Request A
Scale the entries below from the line containing "The height and" through the end of the entries, both ends included. Rewrite those lines with their requests, multiplying every coordinate in the answers by 2.55 and rounding to whole numbers with halves rounded up, and leave the pictures out.

-------- Supplied passage

The last time we jumped though this upgrade hoop was in April 2014, when Microsoft ended extended support for Windows XP.

XP had been running on millions of machines worldwide, tens of thousands in the UK government alone.

Of course the number of Windows Server 2003 instances is small in comparison to the numbers of Windows XP overall, but the problem is actually bigger.

A 2013 survey of Fortune 1000 IT pros by AppZero, touted by Microsoft, reckons more than half had 100 or more Windows 2003 servers.

Windows Servers run systems that are the beating heart of organisations - ERP, finance, accounting, manufacturing and more.

The consensus among those The Reg has spoken with is that despite the mission-criticality of Windows Server systems, people are holding off moving.

Aidan Finn is technical sales lead for value-added reseller MicroWarehouse and a Microsoft MVP.

He coaches and trains partners who work with end users on implementing Microsoft technologies. An expert on Windows Server and Windows Server virtualisation, Finn admits to a sense of unease on the topic of moving off Windows Server 2003.

"When I look at the kind of people that have this issue, it's not just companies that tend to be under-funded, low skilled or slow to do things, it's every kind of company – including extremely well-funded, very leading edge IT organisations. It is businesses from the smallest to the largest, it's evenly spread around the planet and industry segments."

----------------

Request B
Summarize the Windows Server 2003 passage in two sentences.

-------- Records for this task

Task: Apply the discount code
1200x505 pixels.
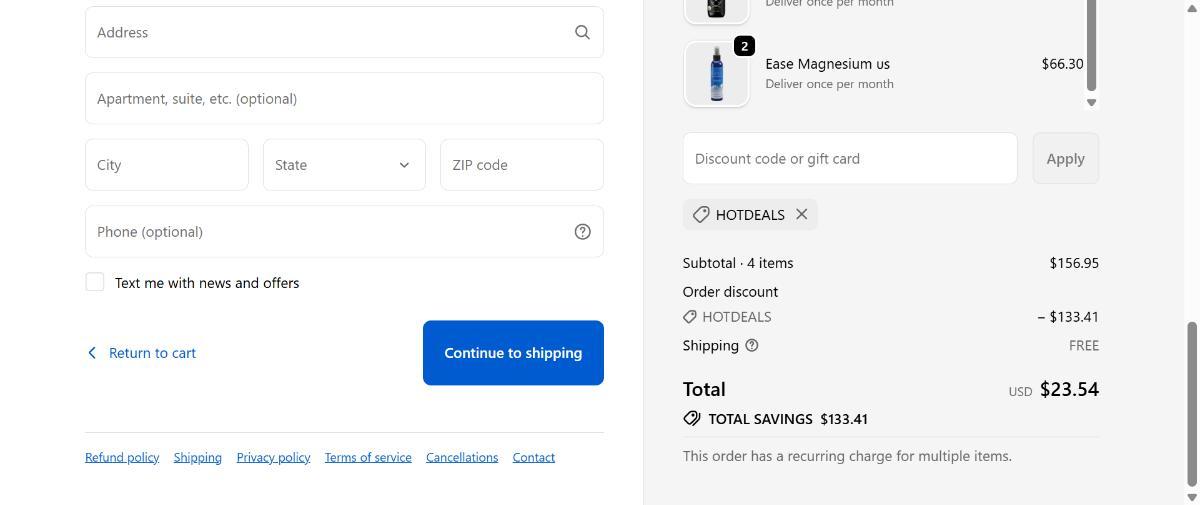Action: [1065, 159]
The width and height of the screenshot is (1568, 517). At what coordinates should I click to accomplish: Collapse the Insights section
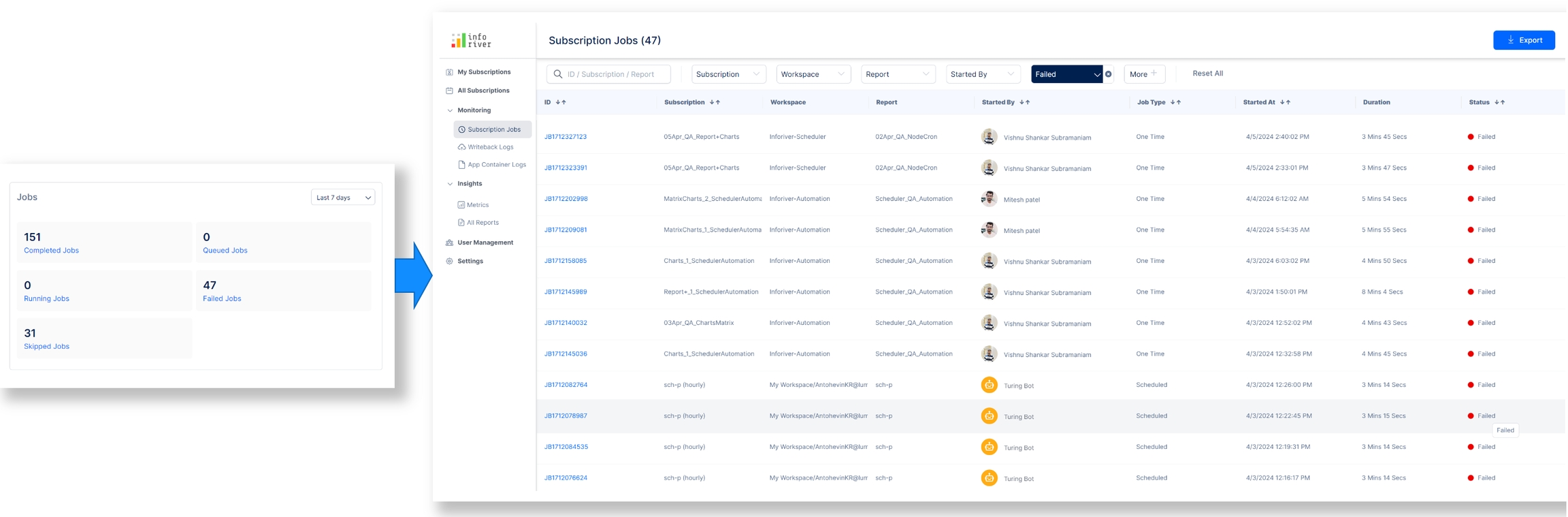point(450,184)
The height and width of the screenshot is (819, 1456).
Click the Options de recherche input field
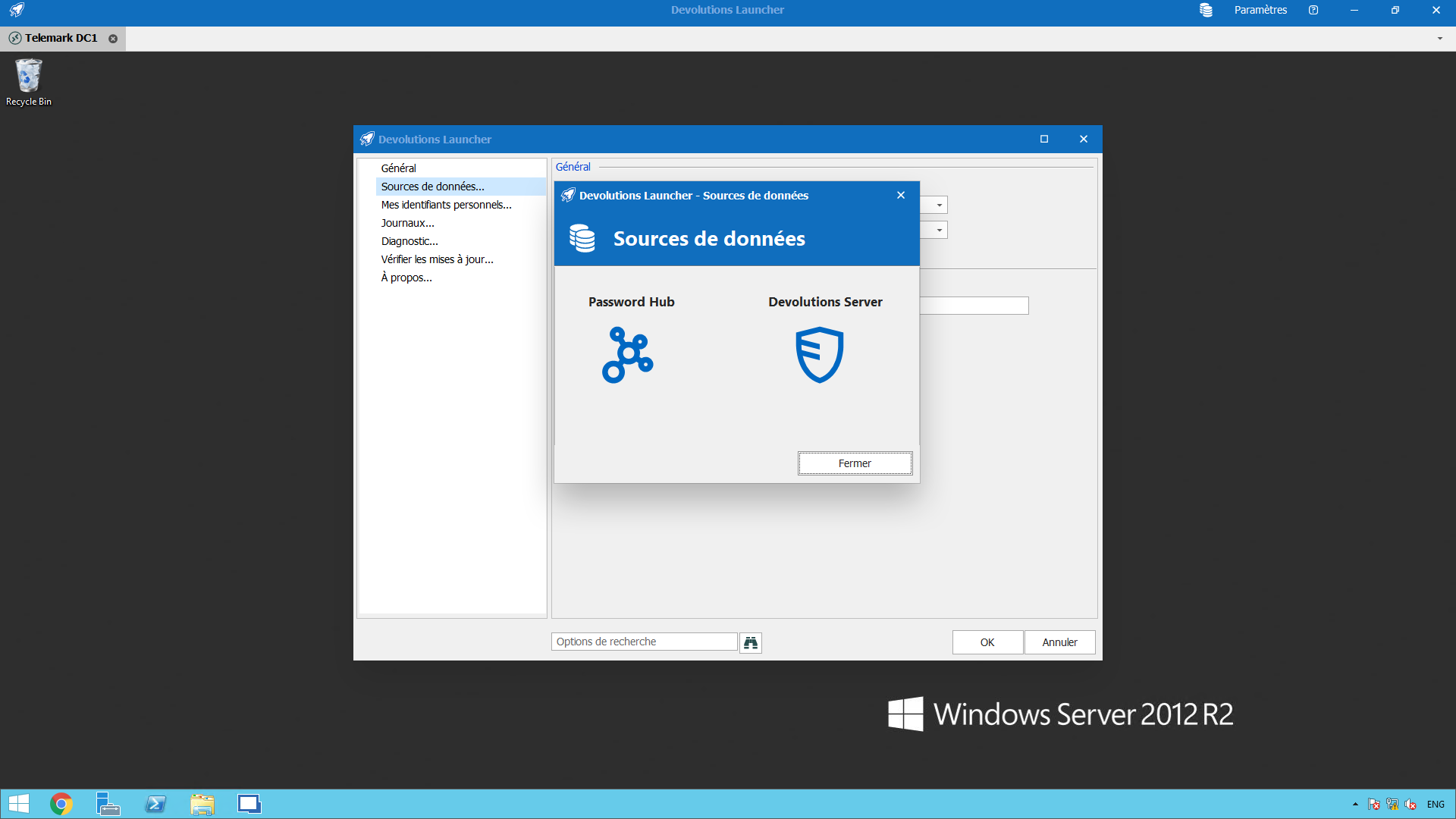coord(645,641)
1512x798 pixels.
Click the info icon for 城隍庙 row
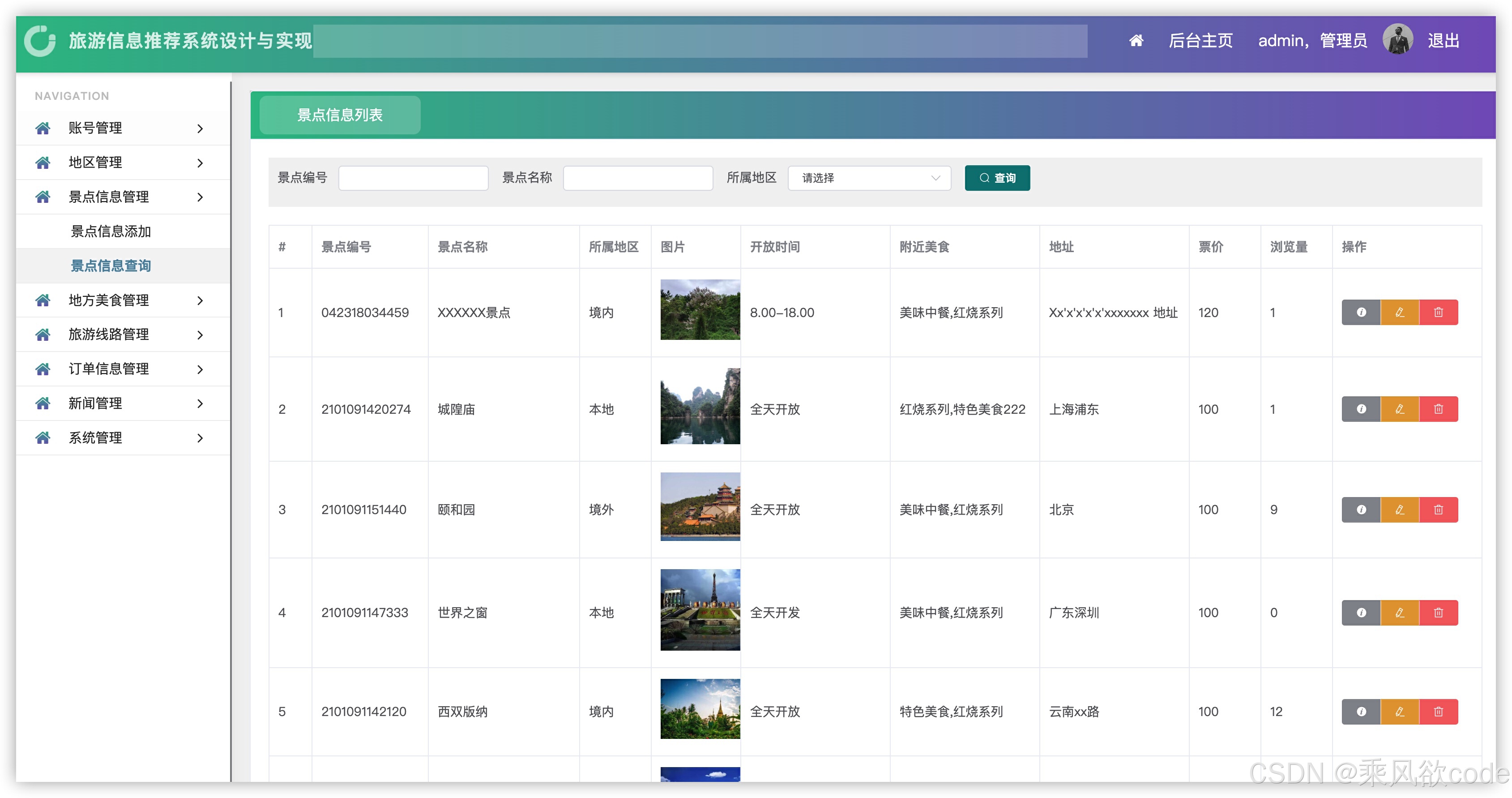click(1361, 409)
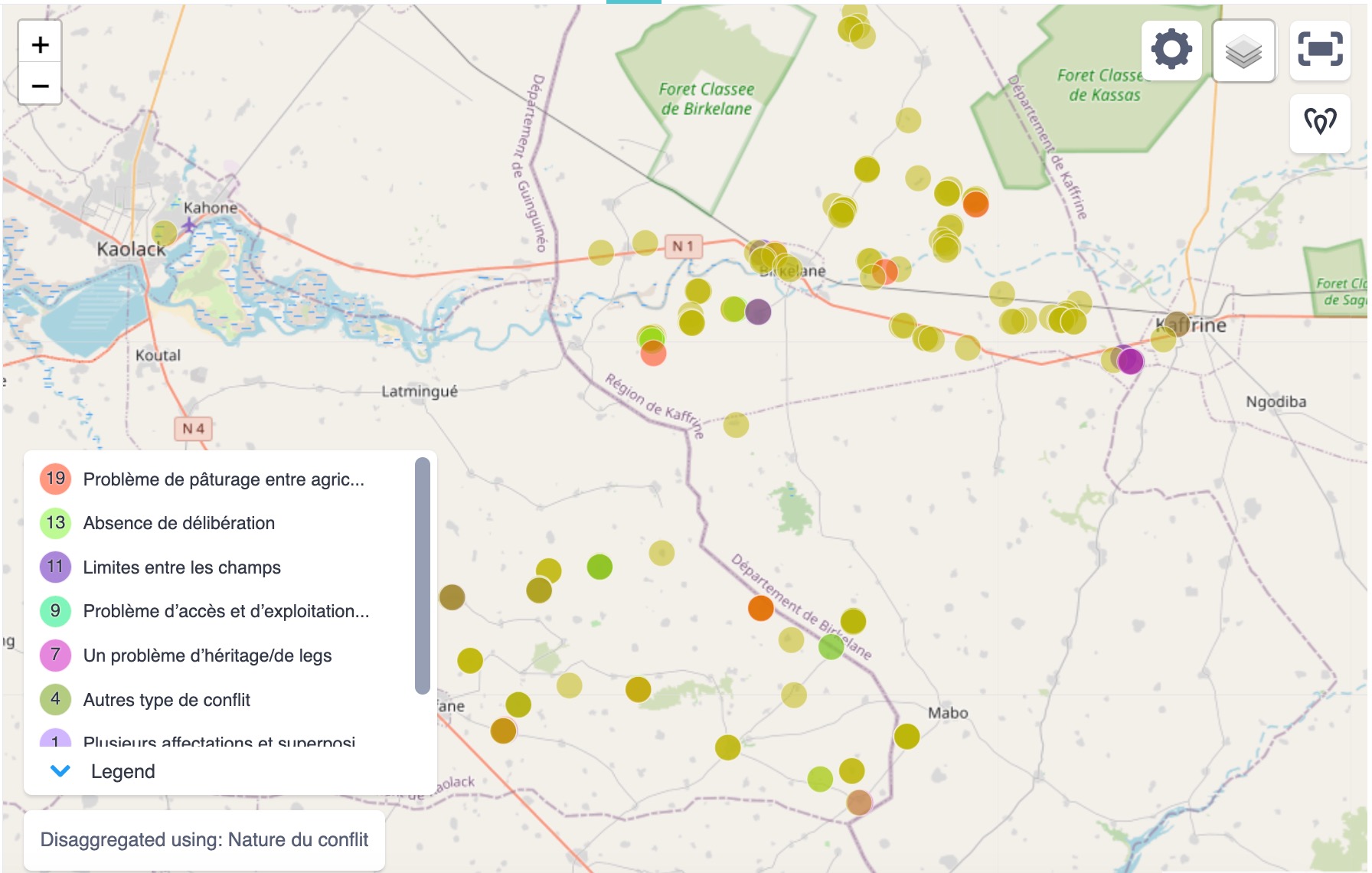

----------------

Correct response A
The height and width of the screenshot is (819, 1456).
Click the Options de recherche input field
coord(1645,1635)
1512x798 pixels.
Click the info icon for 城隍庙 row
click(3471, 1043)

Correct response B
Windows Server 2003 instances are far fewer than the Windows XP machines that lost extended support in April 2014, but the problem is bigger because these servers run core systems such as ERP, finance and manufacturing, and a 2013 survey found more than half of Fortune 1000 IT pros had 100 or more of them. Even so, people are holding off moving, and Aidan Finn of MicroWarehouse says the issue affects every kind of company, from the smallest to the largest, around the planet.